Algumas empresas estão a exigir aos estagiários que participam em programas de estágio do IEFP (Instituto do Emprego e Formação Profissional) que devolvam parte dos seus rendimentos, escreve esta segunda-feira o Jornal de Notícias. Dos 691 euros que um estagiário com licenciatura recebe por mês, entre 20 e 35% é financiado pela empresa em que é feito o estágio, sendo o restante suportado pelo IEFP. É essa percentagem financiada pela empresa que os patrões estarão a exigir de volta. Alguns estagiários estarão também a ser forçados a suportar a taxa social única (TSU), de 23,75% sobre a bolsa de estágio, e que é da responsabilidade do empregador.

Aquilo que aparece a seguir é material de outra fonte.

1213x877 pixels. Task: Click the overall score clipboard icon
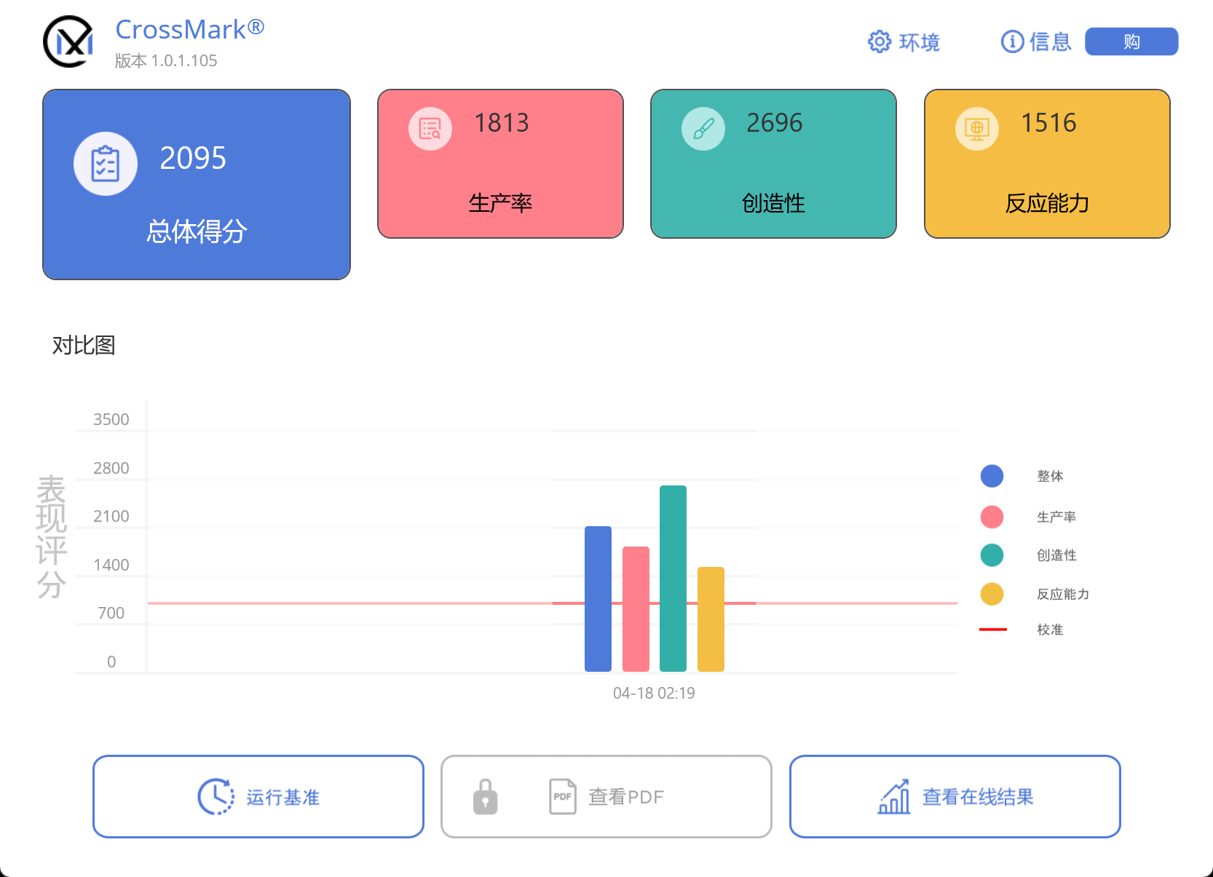tap(106, 164)
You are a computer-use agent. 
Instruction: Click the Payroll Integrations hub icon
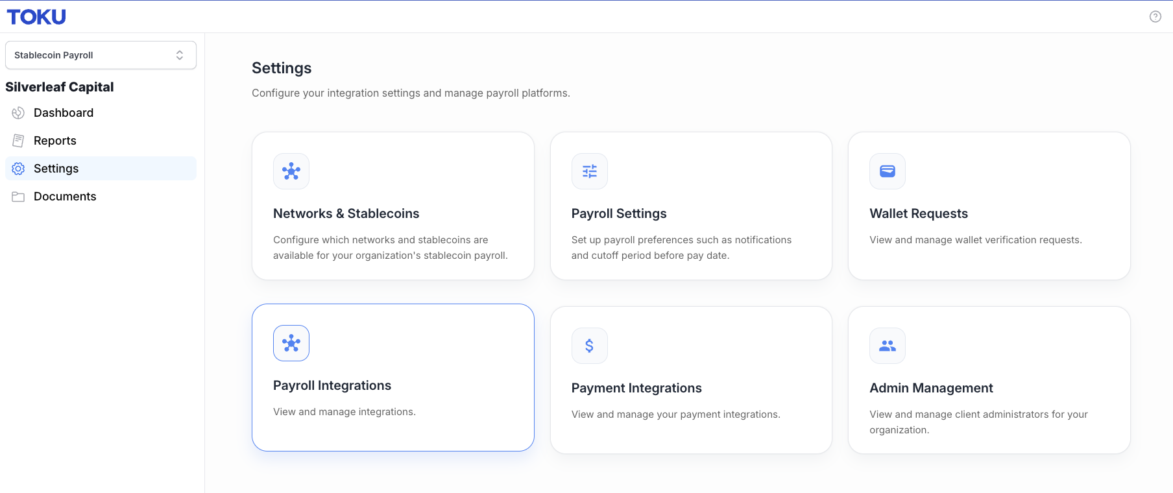[x=291, y=343]
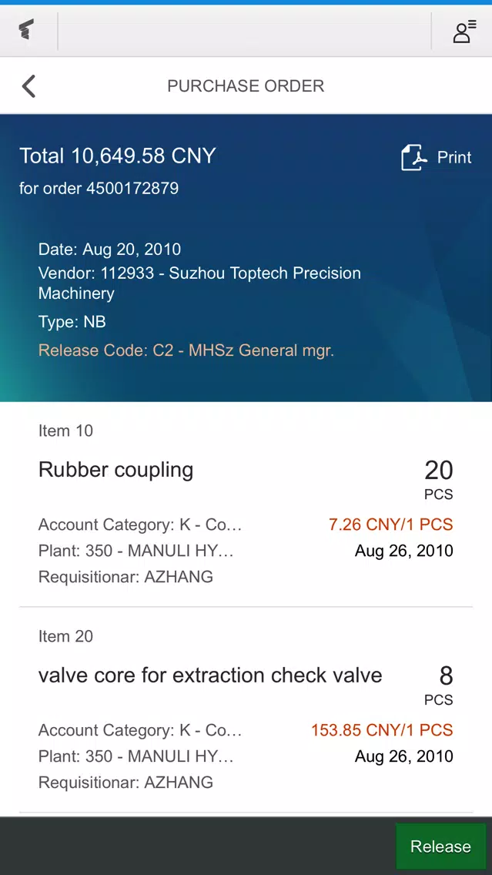
Task: Open the user profile menu icon
Action: click(x=464, y=32)
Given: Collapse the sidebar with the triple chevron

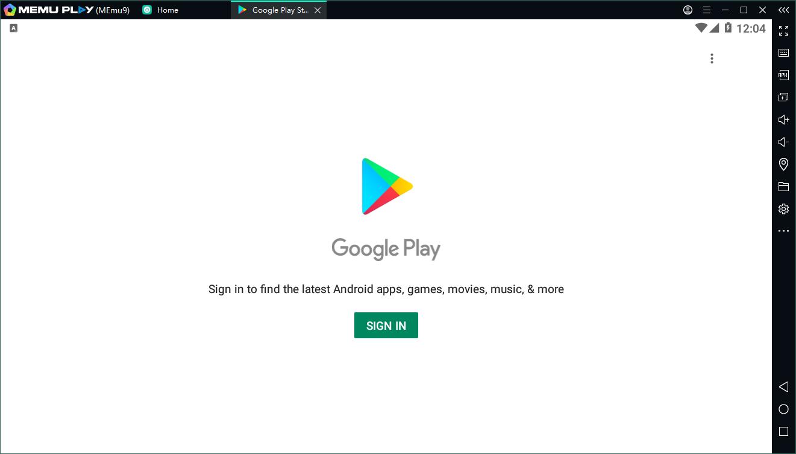Looking at the screenshot, I should point(783,10).
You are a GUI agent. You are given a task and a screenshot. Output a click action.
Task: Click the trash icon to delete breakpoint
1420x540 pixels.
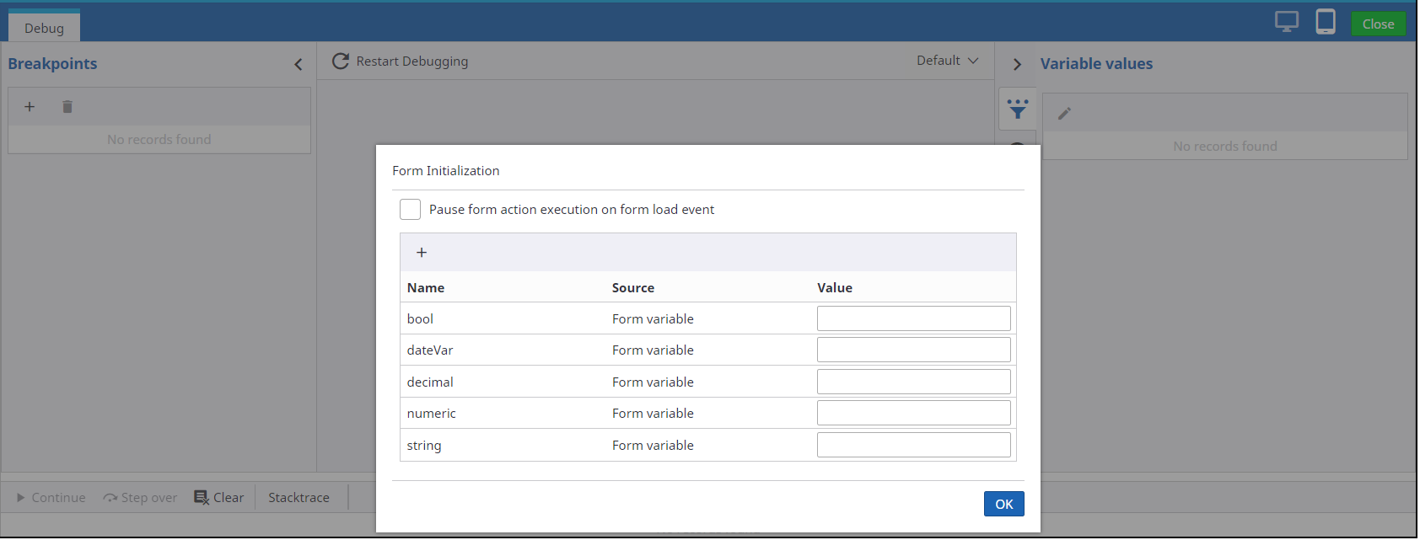click(x=67, y=107)
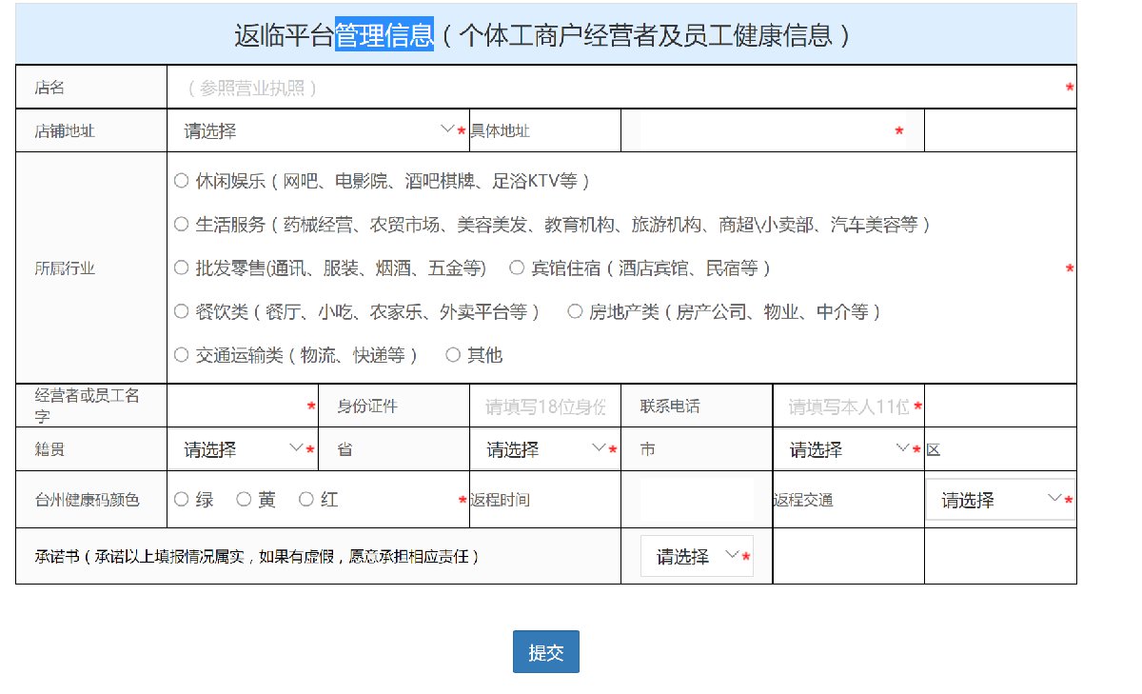Viewport: 1142px width, 694px height.
Task: Select the 休闲娱乐 industry radio option
Action: click(182, 181)
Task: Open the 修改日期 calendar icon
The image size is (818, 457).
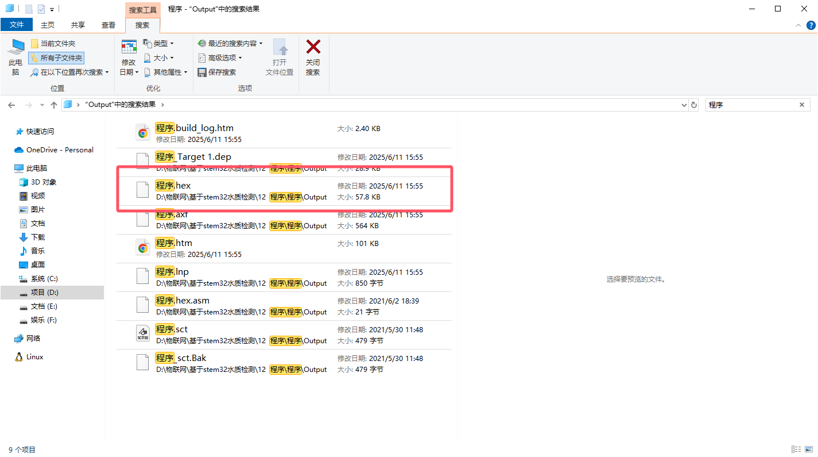Action: point(129,47)
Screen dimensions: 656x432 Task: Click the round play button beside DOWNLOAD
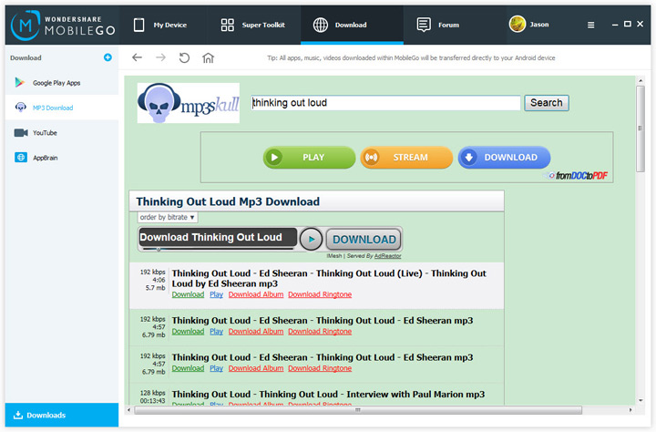point(311,240)
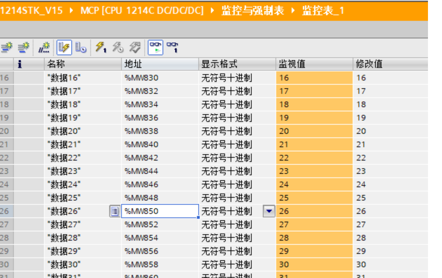
Task: Toggle the advanced settings columns button
Action: click(x=81, y=47)
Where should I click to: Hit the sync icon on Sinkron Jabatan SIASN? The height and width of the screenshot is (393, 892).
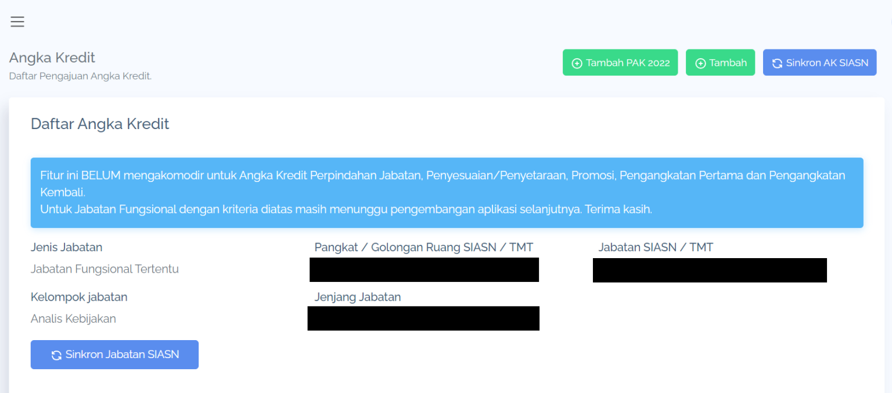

A denúncia partiu do presidente do Conselho Nacional da Juventude (CNJ), Hugo Carvalho. “Têm chegado ao nosso conhecimento inúmeras denúncias ao longo do tempo, mas não podemos fazer nada. Os jovens não querem avançar com queixas junto das autoridades, porque agem em conluio com as empresas e sabem que eles próprios estão a cometer uma ilegalidade”, disse o responsável ao Jornal de Notícias. Estes casos são mais frequentes na arquitetura, no pequeno comércio, na advocacia e na psicologia, de acordo com o jornal. O presidente do Conselho Nacional da Juventude acrescentou ainda que os jovens “atualmente já nem têm consciência de que o que estão a fazer é errado, porque todos o fazem no final do curso, como forma de ingresso no seu setor de atividade profissional”.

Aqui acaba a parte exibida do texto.